The researchers use an approach called a multilevel perspective, which looks at how systems change over time—usually slowly, but sometimes very quickly, as in the case of COVID or an event like 9/11. Whenever systems change, it opens spaces for new innovations. A decade ago, for example, the rising cost of living and high cost of travel helped make space for Airbnb. The rise of Airbnb, in turn, led to new problems, including housing scarcity and rising rents. Now, as governments work on new innovations to respond to the current changes, it’s critical to think about broader impacts. “We need to anticipate the unintended consequences of the solutions and innovations that are being hastily implemented, so that before they turn into wicked problems, we begin to intervene and try to derive positive, systems-level change,” Irwin says.
But seeing these problems in a new light during the pandemic also offers an opportunity to implement multiple positive changes.
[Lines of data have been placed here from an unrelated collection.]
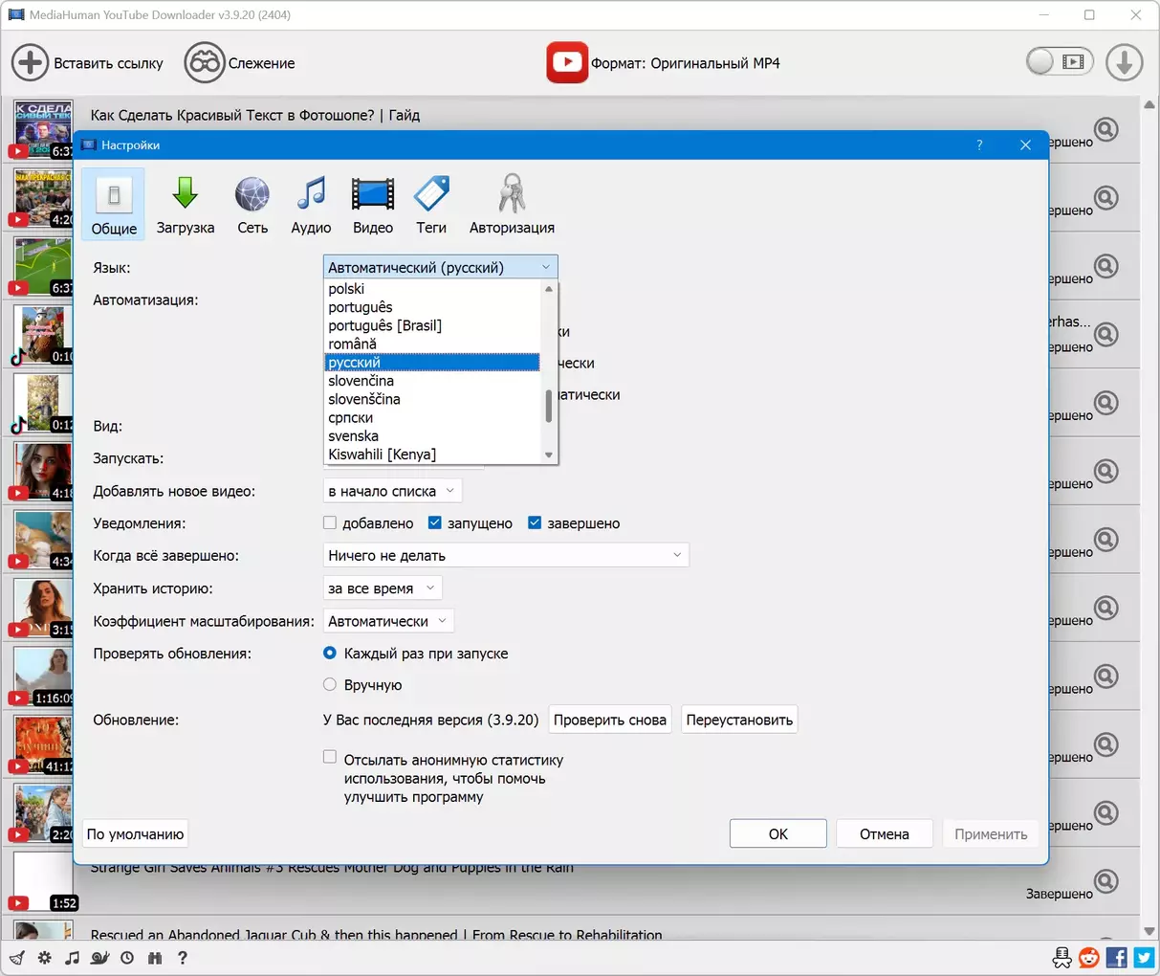
Task: Enable the 'добавлено' notification checkbox
Action: [330, 523]
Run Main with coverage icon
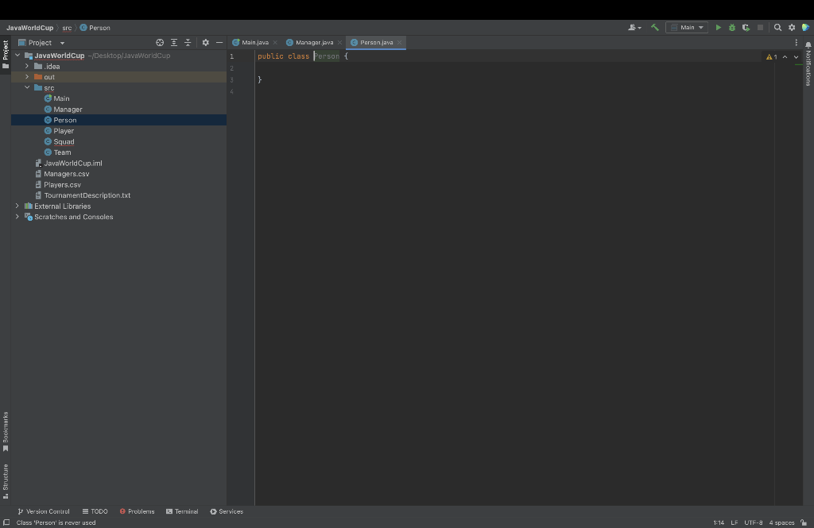Screen dimensions: 814x528 click(x=746, y=27)
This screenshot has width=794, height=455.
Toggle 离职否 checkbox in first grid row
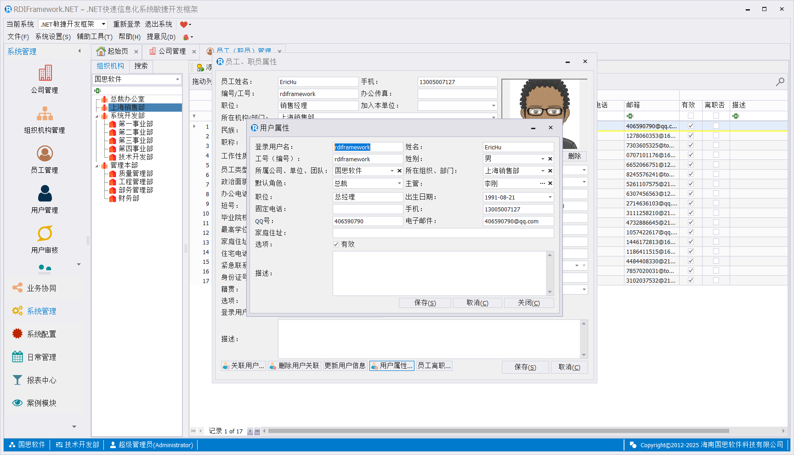click(x=716, y=126)
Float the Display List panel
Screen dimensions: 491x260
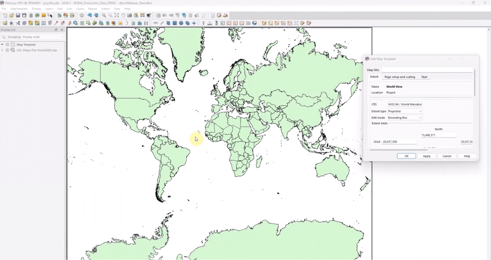[56, 30]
This type of mapping helps to better understand what solutions make sense, from fixing the broken American healthcare system to long-term shifts to remote work that help reduce pollution from commuting to instituting new wildlife protections that could, in turn, prevent future pandemics. “Transition design research like this aims to produce a deeper understanding of the problem and its roots,” Irwin says. “And when combined with long-term visioning that’s undertaken by the stakeholders themselves, the hypothesis is it can open up new and more effective strategies for problem-solving. The objective is to develop ecologies of systems interventions that solve for multiple issues simultaneously.”